AIM OF THE EXERCISE: The copy has to match the records word for word and include no pictures.

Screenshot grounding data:
::::::::

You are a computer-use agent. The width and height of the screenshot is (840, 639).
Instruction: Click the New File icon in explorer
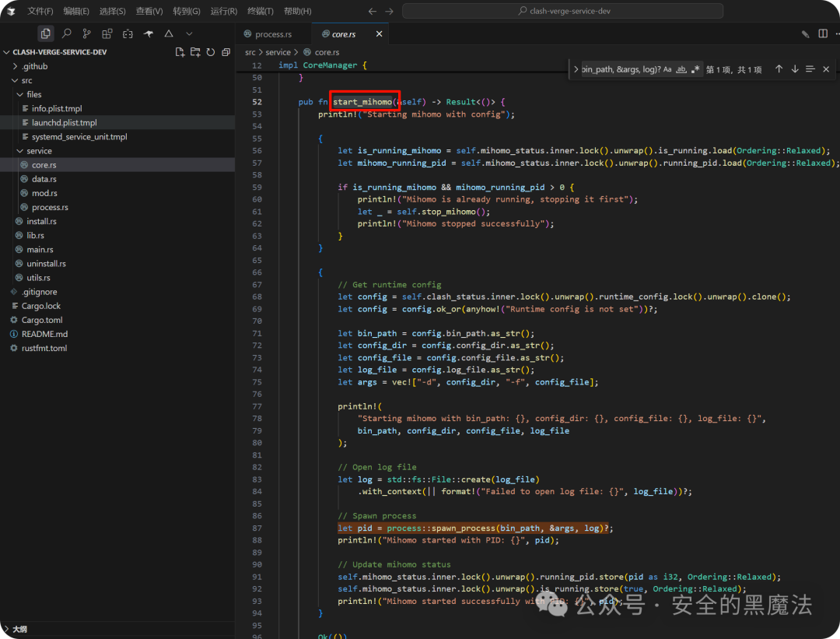[x=180, y=52]
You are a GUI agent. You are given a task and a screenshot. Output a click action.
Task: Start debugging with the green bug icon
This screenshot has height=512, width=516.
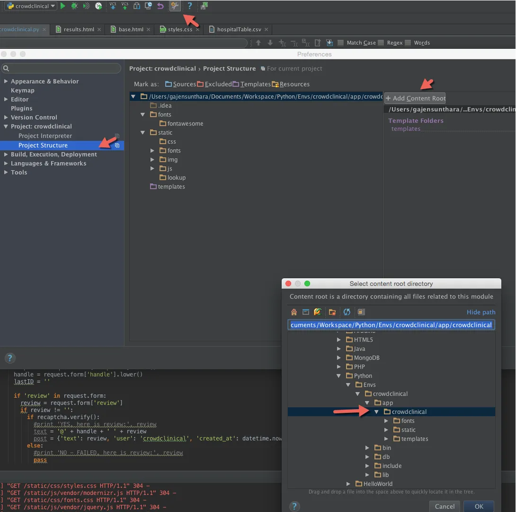[74, 6]
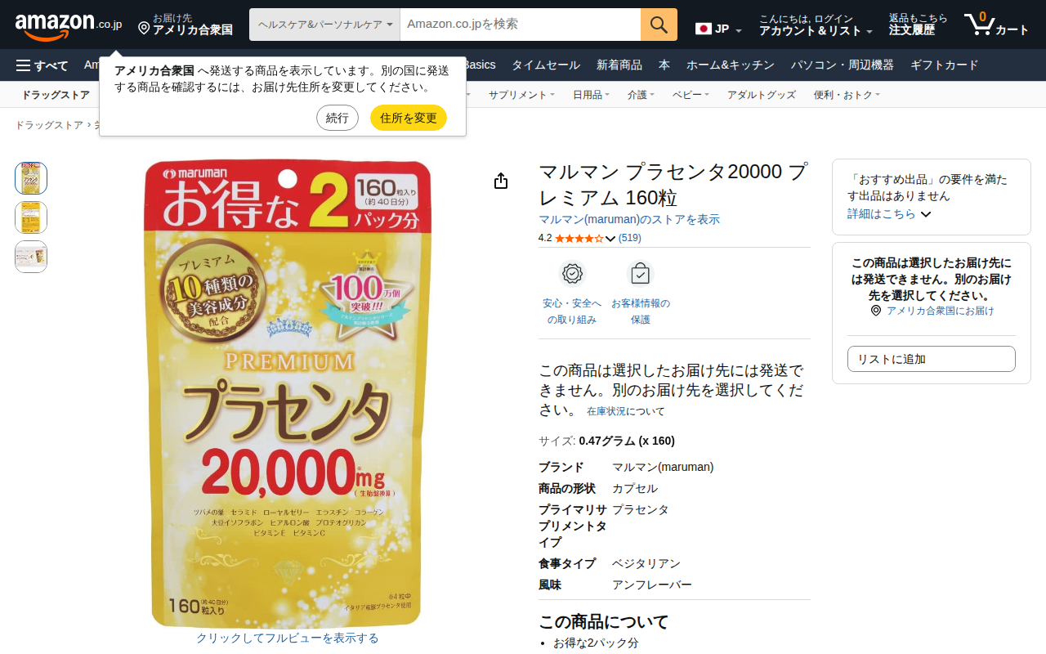Click the 続行 button in popup
1046x654 pixels.
(337, 118)
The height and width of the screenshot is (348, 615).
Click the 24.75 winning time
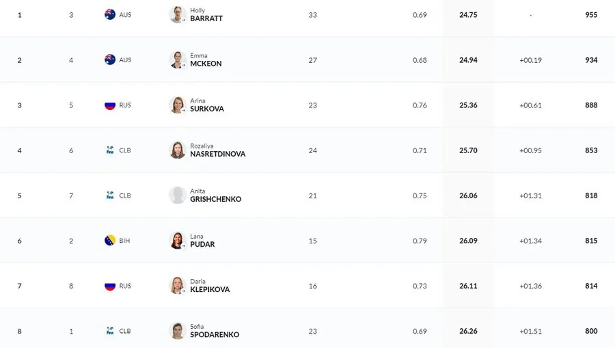pos(468,14)
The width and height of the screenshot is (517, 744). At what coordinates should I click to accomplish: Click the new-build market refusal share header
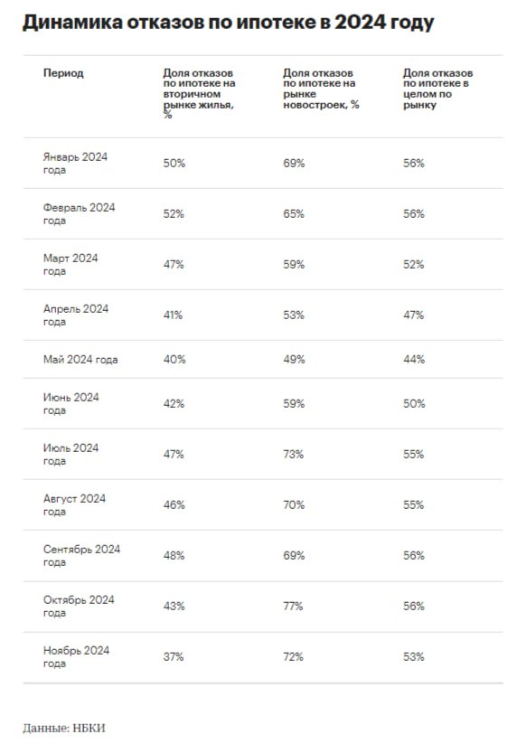[x=321, y=89]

::::::::

EXPECTED OUTPUT:
You are a computer-use agent. The width and height of the screenshot is (840, 639).
Instruction: Click the New File icon in explorer
[x=180, y=52]
You are a GUI agent. You are given a task and a screenshot. Output a click action.
Task: Start debugging with the green bug icon
This screenshot has height=512, width=516.
[74, 6]
Click the 続行 button in popup
1046x654 pixels.
(337, 118)
The height and width of the screenshot is (348, 615).
Click the 24.75 winning time
pos(468,14)
The width and height of the screenshot is (517, 744). At what coordinates should I click to accomplish: Click the new-build market refusal share header
[x=321, y=89]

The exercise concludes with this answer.